Dijiste siete días y hoy se acaba. Mañana ya no voy”. Con las últimas palabras
escuchó pasos precipitados, pero casi de inmediato dejó de oírlos.
¿Venía
corriendo? Era el momento decisivo. Don Eulogio venció el ahogo que le
estrangulaba y concluyó su plan. El primer fósforo dio solo un fugaz hilito
azul. El segundo prendió bien. Quemándose las uñas, pero sin sentir dolor, lo
mantuvo junto a la calavera, aun segundos después de que la vela estuviera
encendida. Dudaba, porque lo que veía no era exactamente la imagen que supuso
cuando una llamarada sorpresiva creció entre sus manos con un brusco crujido,
como de muchas ramas secas quebradas a la vez, y entonces quedó la calavera
iluminada del todo, echando fuego por las cuencas, por el cráneo, por los
huesos de la nariz y de la boca. “Se ha prendido toda”, exclamó maravillado.

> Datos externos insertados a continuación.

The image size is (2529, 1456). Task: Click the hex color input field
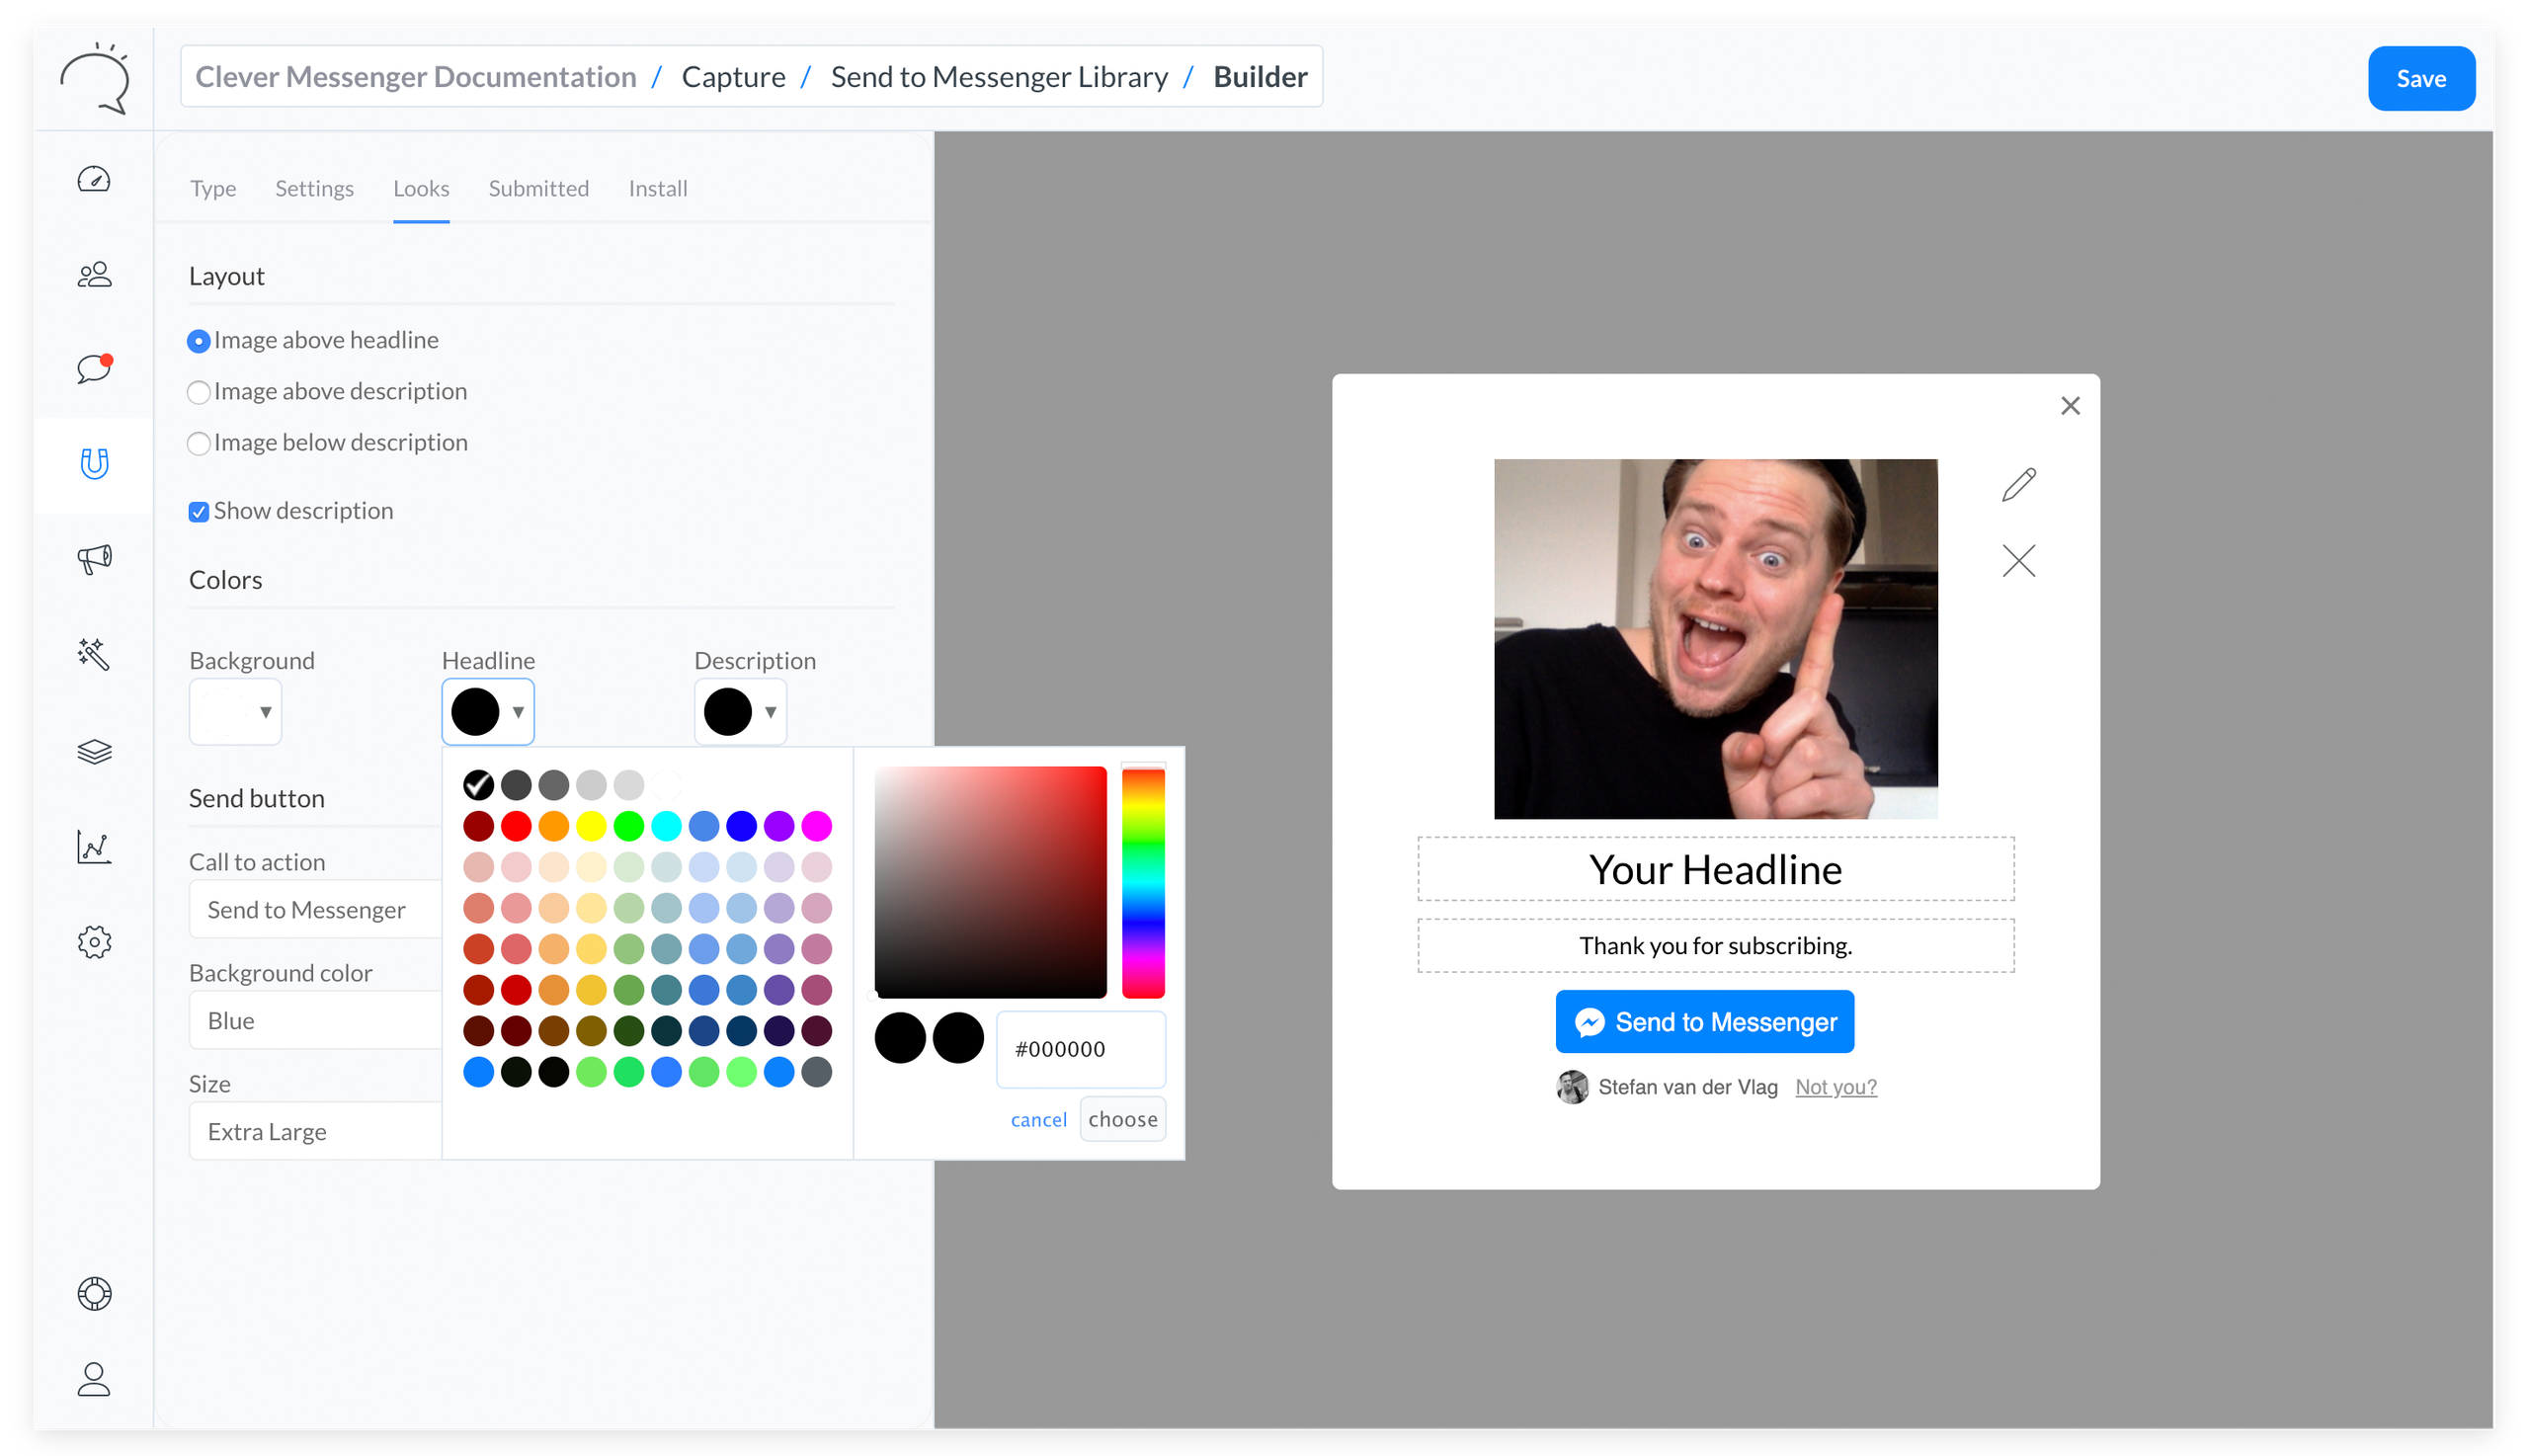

Había quedado inmóvil, repitiendo como un disco: “fue el aceite, fue el
aceite”, estupefacto y embrujado ante el espectáculo medio macabro, medio
mágico de la calavera en llamas.
Justamente
en ese instante escuchó el grito. Fue un grito salvaje, como un alarido de
animal herido, que se cortó de golpe. El niño estaba delante de él, en el
círculo iluminado por el fuego, con las manos retorcidas frente a su cuerpo y
los dedos crispados. Lívido, estremecido de terror, tenía los ojos y la boca
muy abiertos y estaba rígido y mudo y rígido, haciendo unos extraños ruidos con
la garganta, como roncando. “Me ha visto, me ha visto”, se decía don Eulogio,
con pánico. Pero al mirarlo supo de inmediato que no lo había visto, que su
nieto no podía ver otra cosa que aquel rostro de huesos que llameaba. Sus ojos
estaban inmovilizados, con un terror profundo y eterno retratado en ellos,
fijamente prendidos al fuego y a aquella forma que se carbonizaba. Don Eulogio
vio también que a pesar de tener los pies hundidos como garfios en la tierra,
su cuerpo estaba sacudido por convulsiones violentas. Todo había sido
simultáneo: la llamarada, el espantoso aullido, la visión de esa figura de
pantalón corto súbitamente poseída de espanto. Pensaba entusiasmado que los
hechos habían sido incluso más perfectos que su plan, cuando sintió muy cerca
voces y pasos que avanzaban y entonces, ya sin cuidarse del ruido, dio media
vuelta y a saltos, apartándose del sendero, destrozando con sus pisadas los
macizos de crisantemos y rosales que entreveía en su carrera a medida que lo
alcanzaban los reflejos de la llama, cruzó el espacio que lo separaba de la
puerta. La atravesó junto con el grito de la mujer, salvaje también pero menos
puro que el de su nieto. No se detuvo ni volvió la cabeza. En la calle, un
viento frío hendió su frente y sus escasos cabellos, pero no lo notó y siguió
caminando, despacio, rozando con el hombro el muro de la huerta sonriendo
satisfecho, respirando mejor, más tranquilo.